# Text provided:
Newbie Here...Would Appreciate Some Help With a Finder Script...

I have done some – but much more to do – reading on AppleScript to do the following:

  1. Identify those files in my Documents folder whose name [based on their full path] is > x characters

  2. Import the list of the file identified [including their full path] and character count in 1. above to an Excel spreadsheet

  3. Sort the resulting excel spreadsheet by character count from highest to lowest

I have searched the forum to see whether I could find some code to get me started but came up empty.

Would appreciate either being pointed in the right direction or some code to get me started.

Thanks.

Try this

set minCount to 50 -- minimum number of characters you want included in your list
set uName to do shell script "whoami" -- get the user name
set docPath to "Users/" & uName & "/Documents/" as string -- path to documents folder
set fileList to list folder docPath without invisibles
set pathList to {}
set charCounts to {}
repeat with i in fileList
	set j to docPath & i as string
	set charCount to (count of j)

# Jobs:
a. In the forum thread, which shell command does the script run to get the user name?
b. Quote the stretch of the forum thread from "2. Import the" through "get me started.".

# Data extract:
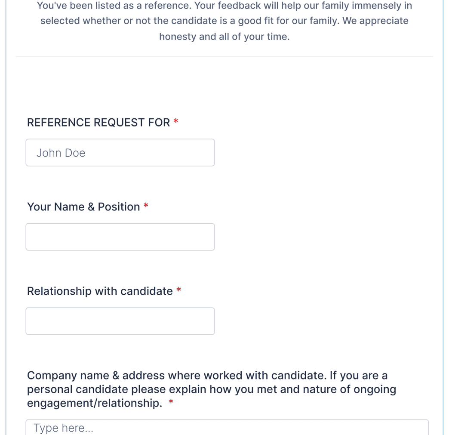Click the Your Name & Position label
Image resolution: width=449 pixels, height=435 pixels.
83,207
--
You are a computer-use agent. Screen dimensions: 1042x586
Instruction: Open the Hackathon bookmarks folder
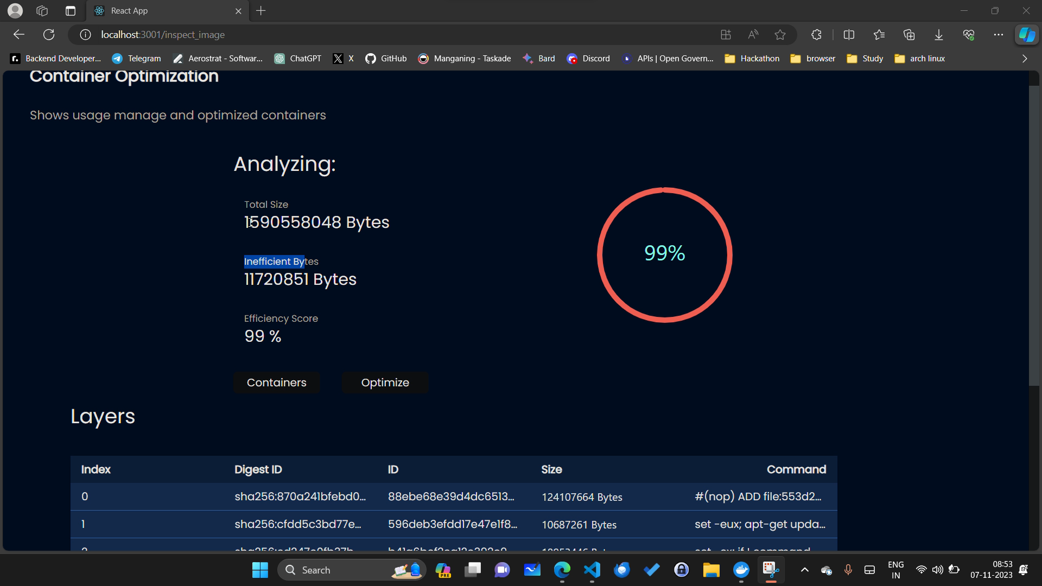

# Results in order:
a. whoami

b.
2. Import the list of the file identified [including their full path] and character count in 1. above to an Excel spreadsheet

  3. Sort the resulting excel spreadsheet by character count from highest to lowest

I have searched the forum to see whether I could find some code to get me started but came up empty.

Would appreciate either being pointed in the right direction or some code to get me started.